Serd parses prefixed IRIs that contain illegal Unicode characters

wouterbeek commented 7 years ago

Serd parses prefixed IRIs that contain illegal Unicode characters in their local name.

For example, the following Turtle snippet appears in an actual data file (notice that the underscores are the illegal Unicode character EN DASH (U+2013):

@prefix dbp: <http://dbpedia.org/property/> .
@prefix dbr: <http://dbpedia.org/resource/> .
dbr:Germany_at_the_2006–08_European_Nations_Cup dbp:stadium     dbr:Amsterdam .

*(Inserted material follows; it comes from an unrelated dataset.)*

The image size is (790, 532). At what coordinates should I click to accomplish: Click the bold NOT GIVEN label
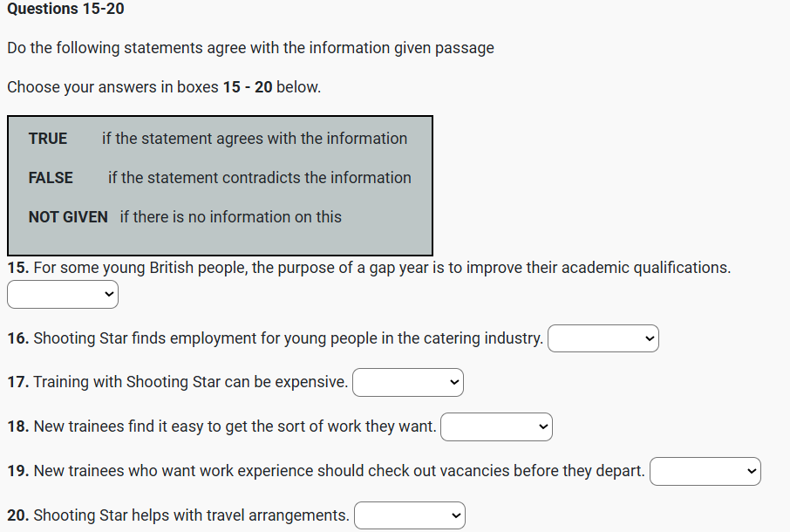(68, 217)
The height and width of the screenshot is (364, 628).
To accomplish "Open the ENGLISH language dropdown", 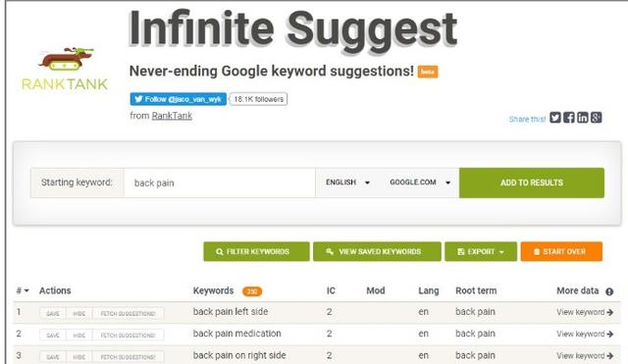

Serdi parses this snippet, but it should raise an error:

serdi unicode.ttl
<http://dbpedia.org/resource/Germany_at_the_2006\u201308_European_Nations_Cup> <http://dbpedia.org/property/stadium> <http://dbpedia.org/resource/Amsterdam> .

Tested with Serd 0.28.0.

wouterbeek commented 7 years ago

+1 for a distinction between strict and lax mode.

BTW I do not see the rational behind not allowing the Unicode dash in this position. What could be the rational behind this in the standard?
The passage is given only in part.